By Mollie Hemingway, The Federalist
Most Reporters Are Simply Too Ignorant To Handle The Job
In the aftermath of the abominable media coverage of Arizona’s religious liberty bill, an editor shared his hypothesis
that journalists care about freedom of speech and of the press because they practice them. And journalists don’t care about freedom of religion because they don’t.
But one of the most interesting things about modern media’s deep hostility toward the religious, their religions, and religious liberty in general is that press freedom in America is rooted in religion.
[…] Moving forward nearly 300 years, we have a press that loathes and works actively to suppress this religious liberty, as confident in being on the “right side of history” as they are ignorant of natural rights, history, religion and basic civility.A broad religious liberty bill — renamed by a juvenile and nakedly activist press as “anti-gay” — gives us a good opportunity to see this dynamic in action.
Perhaps a framework for understanding the truth-avoiding goat rodeo the media participated in is in order. Here’s one provided by Jon Swerens, which he calls the “OOOOOPSI” model:
Opportunity: First, we need a hot-button event that is a proper catalyst for the cycle. Recent examples were supplied by Chick-fil-A, Hobby Lobby, Susan G. Komen, and now, Arizona’s proposed law.

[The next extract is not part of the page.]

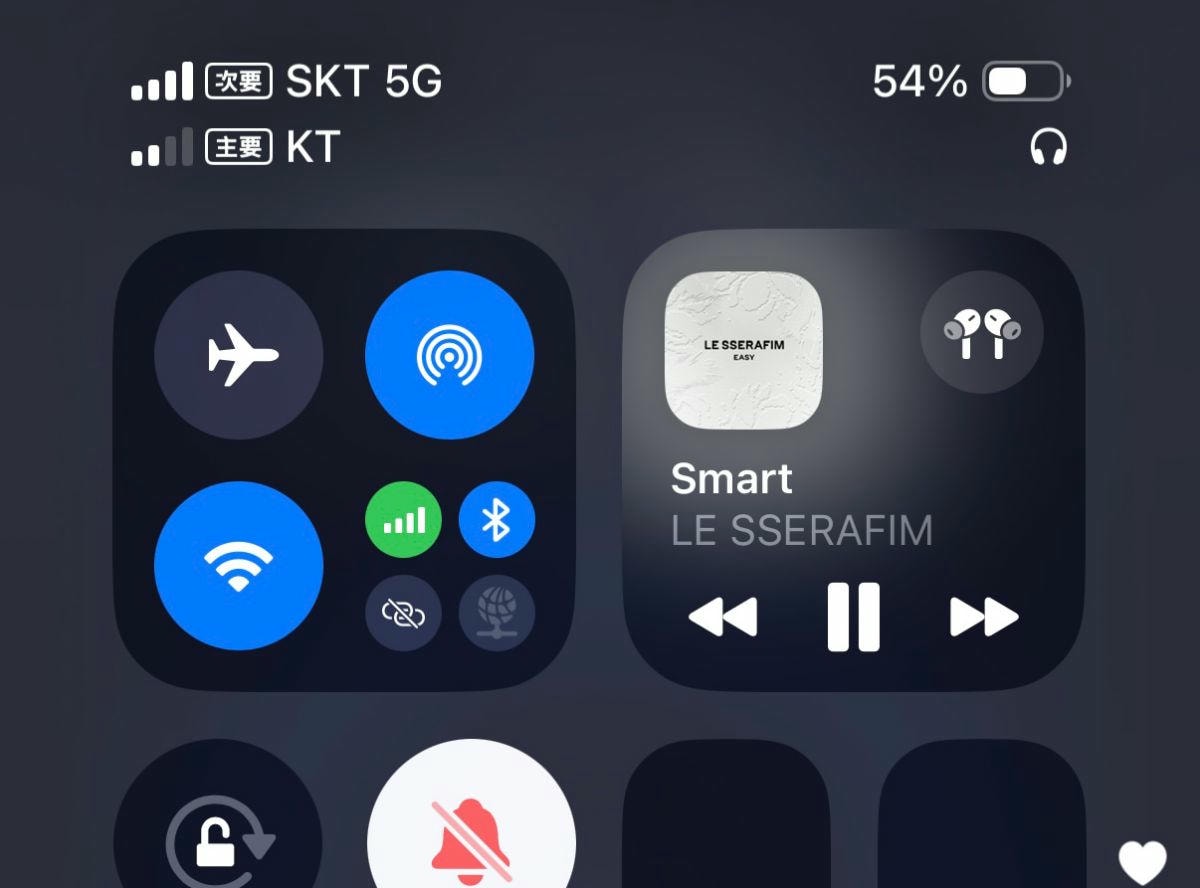Toggle Personal Hotspot link icon
1200x888 pixels.
403,613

Outrage: Next, those on the opposite side of the culture wars make a lot of noise about “fairness” and “bigotry” and “tolerance.” Maybe they have a point, or maybe not, but it’s an important step in the news cycle.
Opposition: Then, the national media by and large adopts the definitions brought to them by the outraged. For example, in this week’s Arizona story, the media labeled the bill “anti-gay,” without the scare quotes. Such labeling was a tremendous victory for the outraged.
Oversimplification: As a part of its coverage, the media fails to add any nuance to the debate or closely examine the actual facts of what’s being argued, preferring to cover the horse race of two competing interests beating each other up.
Overreach: At some point, a mainline media outlet gets too cocky and goes a step too far in its boosterism. Other media momentarily shrink back in embarrassment.
Pendulum: Prompted by this misstep, a few media commentators rub their chins and publish thoughtful analysis pieces that ask if everyone is being a little too hard on the accused. The accused is still wrong, mind you, but we can be nicer about it.
Silence: After this, coverage ceases as the nation’s attention runs elsewhere.